Monty Hall Problem Doubt

Question

Lets us say there are three doors. one of the doors contain a car and other doors contain goat. You want to win the car. Lets say you choose first door. The host opens up third door which has goat. As you know, if you switch to second door there is 2/3 chance that you will the car. Lets say you switch to second door but didn't open it. Keep in mind that second door has 2/3 chance to win the car(we don't open it)

Now lets repeat the experiment but instead your first choice was the second door. Now switching to first door there is 2/3 chance to win the car.

Now if we keep the first and second experiment in mind (let us say the things behind the door hadn't changed) then first and second door has 2/3 chance to win the car? See let it be the same person and same host not different people and its just that experiment was repeated but there is a change in first choice and in first experiment the switched door wasn't opened. How is two doors having 2/3 chance?

Maybe similar. But nicely written and smart. @RedFive – Kurt G. Feb 03 '25 at 07:30 — Kurt G., Feb 03 '25 at 07:30

score 3 · Accepted Answer · answered Feb 03 '25 at 07:21

The monty hall problem does not say

"this door has this and this probability of winning a car".

What the problem says is

"Having picked one door, and the host having opened one of the remaining doors, the chance of the car being behind the unpicked door is $\frac 2 3$.

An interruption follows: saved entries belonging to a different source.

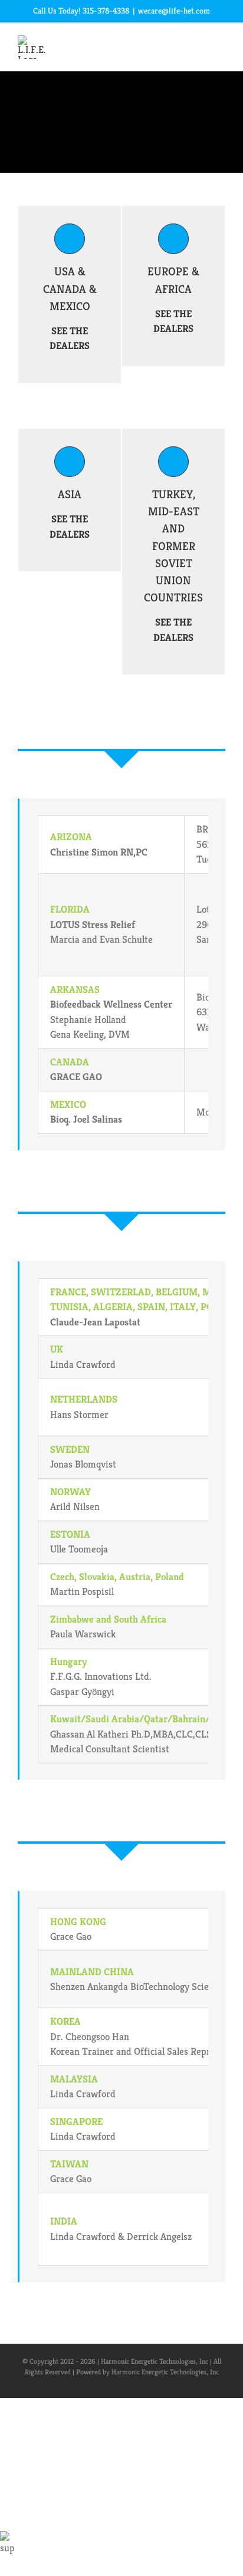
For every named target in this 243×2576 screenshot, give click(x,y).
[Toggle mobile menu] (220, 44)
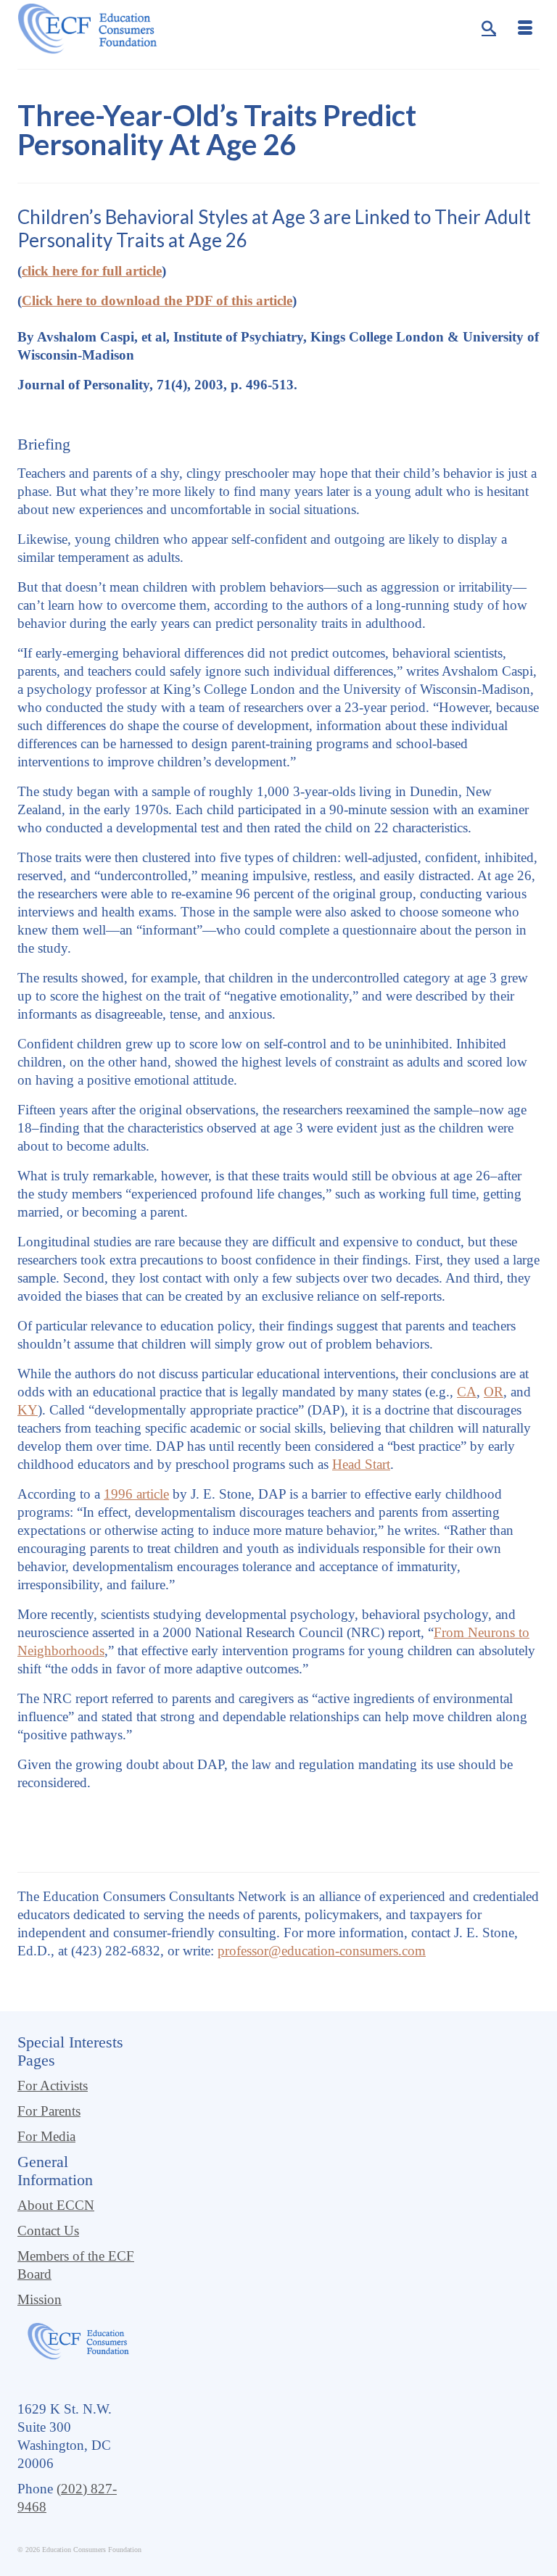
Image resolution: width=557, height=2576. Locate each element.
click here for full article (92, 270)
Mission (39, 2299)
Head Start (361, 1464)
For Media (46, 2136)
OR (493, 1391)
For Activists (52, 2085)
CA (466, 1391)
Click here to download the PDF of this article (157, 300)
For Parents (49, 2111)
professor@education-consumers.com (322, 1950)
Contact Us (48, 2230)
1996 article (136, 1494)
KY (27, 1409)
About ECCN (55, 2205)
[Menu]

So, what you are describing is not that the first and the second door both have a probability of $\frac23$. That would be impossible. It is rather that:

If you pick the first door, and the host opens the third, then the probability of the second door having the car is $\frac23$.
If you pick the second door, and the host opens the third, then the probability of the first door having the car is $\frac23$.

Unlike your interpretation, the options above are not mutually exclusive. They are, in fact, both true.

The mistake you are making is that you are adding up conditional probabilities without actually taking the condition they are based on into consideration. For example, say I listen to the following weather report:

There is a 50% chance that there will windy.
If it will be windy, there is a 90% chance of rain.
If it will not be windy, there is a 60% chance of rain.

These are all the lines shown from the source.